Depois de realizar uma extensa pesquisa sobre a emergência da ecopolítica do planeta, inauguramos o observatório ecopolítica, na puc-sp, vinculado ao nu-sol, núcleo de pesquisa autogestionário, que publicará análises de seus pesquisadores e de interessados relativas aos fluxos meio ambiente, direitos, segurança e penalização a céu aberto.

O planeta como alvo de governo transterritorial coincide com mudanças cada vez mais significativas na gestão da vida, produzindo suas verdades relativas à nova maneira de pensar e produzir o vivo com vistas a consolidar melhorias para as futuras gerações. Os resultados dos ODM (Objetivos de Desenvolvimento do Milênio), traçados pela ONU e programados para serem alcançados no período 2000-2015, desdobraram-se em Objetivos de Desenvolvimentos Sustentável (ODS) previstos para serem alcançados até 2030. Os ODM tinham como meta elevar as condições de saúde, educação, introduzir a gestão do meio ambiente, produzir mais seguranças nos Estados considerados em desenvolvimento e naqueles considerados sob condições mínimas precárias. Os novos objetivos, por sua vez, são destinados a todos os Estados, sob a forma de gestões compartilhadas. A racionalidade neoliberal consolidou um gradiente a ser governado pelo capitalismo sustentável como governamentalidade planetária.

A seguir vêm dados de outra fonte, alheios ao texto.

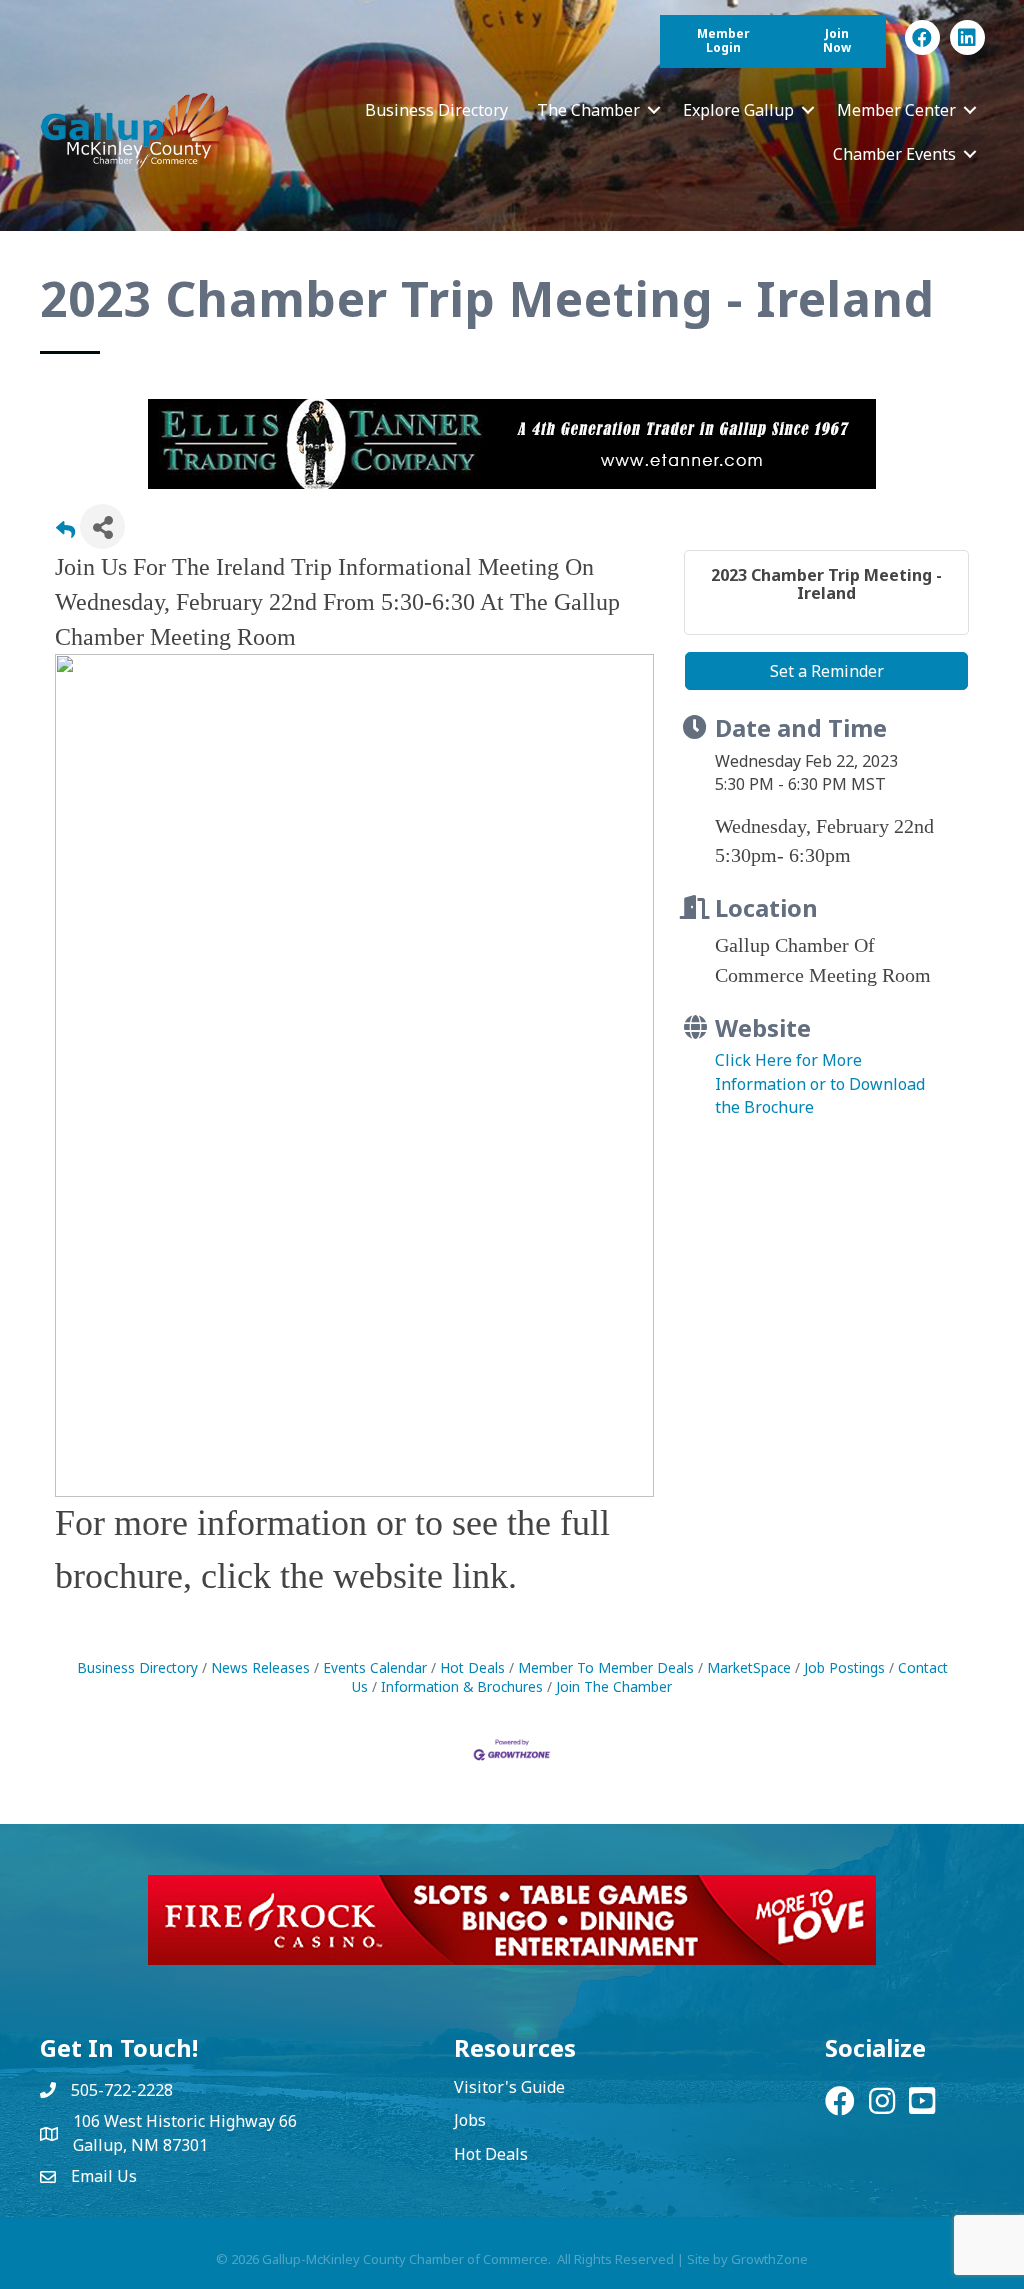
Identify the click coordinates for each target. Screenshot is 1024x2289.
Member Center (896, 110)
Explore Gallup (738, 110)
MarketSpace (749, 1667)
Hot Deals (472, 1667)
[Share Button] (102, 526)
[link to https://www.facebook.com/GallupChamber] (922, 37)
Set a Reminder (827, 671)
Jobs (470, 2120)
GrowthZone (769, 2259)
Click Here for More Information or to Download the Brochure (820, 1083)
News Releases (260, 1667)
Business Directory (436, 110)
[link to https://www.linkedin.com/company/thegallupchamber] (967, 37)
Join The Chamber (614, 1686)
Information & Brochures (462, 1686)
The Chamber (588, 110)
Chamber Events (894, 154)
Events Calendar (375, 1667)
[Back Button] (65, 532)
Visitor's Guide (509, 2087)
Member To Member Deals (606, 1667)
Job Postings (844, 1667)
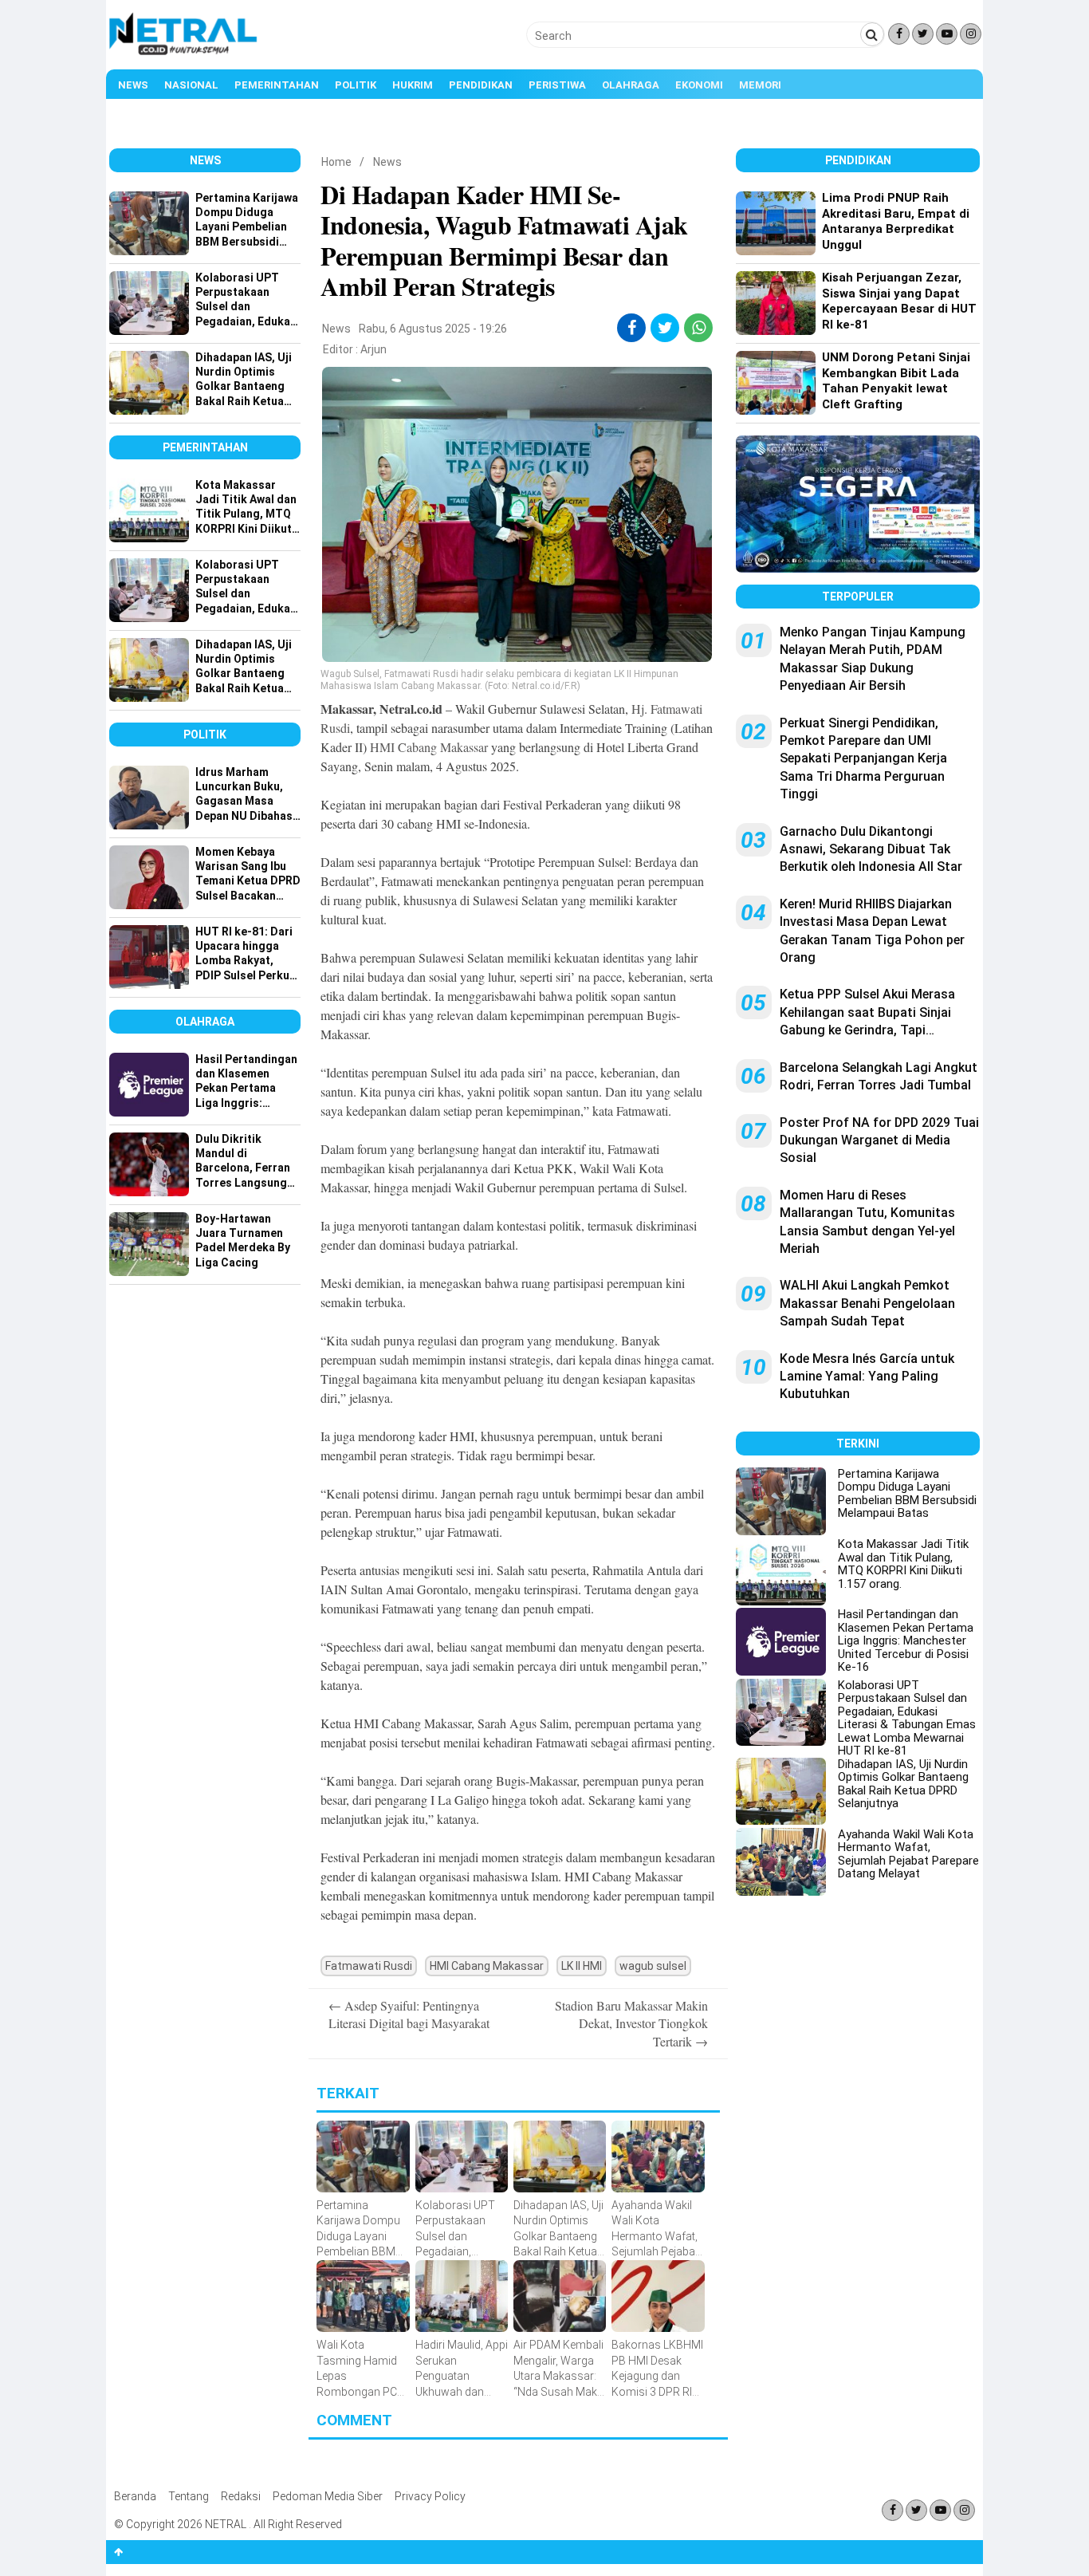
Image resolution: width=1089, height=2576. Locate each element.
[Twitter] (923, 34)
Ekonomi (699, 85)
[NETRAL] (183, 52)
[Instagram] (970, 34)
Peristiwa (557, 85)
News (133, 85)
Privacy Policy (430, 2496)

Não há liberdade liberal ou neoliberal que não se funde na segurança. Diante das sucessivas crises quanto ao manejo e os usos dos recursos naturais, realizaram-se a partir de muitas contestações significativo número de eventos pretendendo diagnosticar e definir as crises em torno da ameaça da continuidade humana no planeta. Estes embates e a busca pela concórdia trouxeram desdobramentos que compõem o dispositivo meio ambiente. Os grandes encontros realizados desde o Clube de Roma, em 1968, e seus incrementos sequenciais em reuniões mundiais, conectando empresários, Estados e sociedade civil organizada, definiram a sustentabilidade, desde o relatório Nosso futuro comum, em 1987, como programática de produção de riquezas para uma governança global.

Do mesmo modo, a pletora de direitos que se desdobra desde a Declaração Universal dos Direitos Humanos (DUDH), em 1948, encontra um modo de subjetivação que se consolida com o anúncio de povos resilientes em um planeta resiliente pela ONU em 2012. Os históricos dispositivos de segurança dos Estados-nação, compostos das práticas diplomático-militar, em escala internacional, e policial, no âmbito interno, viram as missões de paz se voltarem para a reconstrução democrática de Estados e os ataques de coalizões militares, com ou sem a chancela da ONU, desdobraram-se em ocupações sem previsão de término.

Ainda que as tensões entre Estados continuem (e a iminência da guerra permaneça como a condição prévia para a paz entre Estados), as novas formas de intervenção, visando às pacificações internas como condição prévia para a institucionalização da democracia, produziram o dispositivo diplomático-policial. A função de polícia repressiva conta agora com a participação do cidadão na gestão do controle de si e dos outros, proporcionando o compartilhamento de ações que pretendem alcançar efetividades imediatas e que, gradativamente, passa também a governar as denominadas áreas/zonas degradadas socialmente no interior dos Estados.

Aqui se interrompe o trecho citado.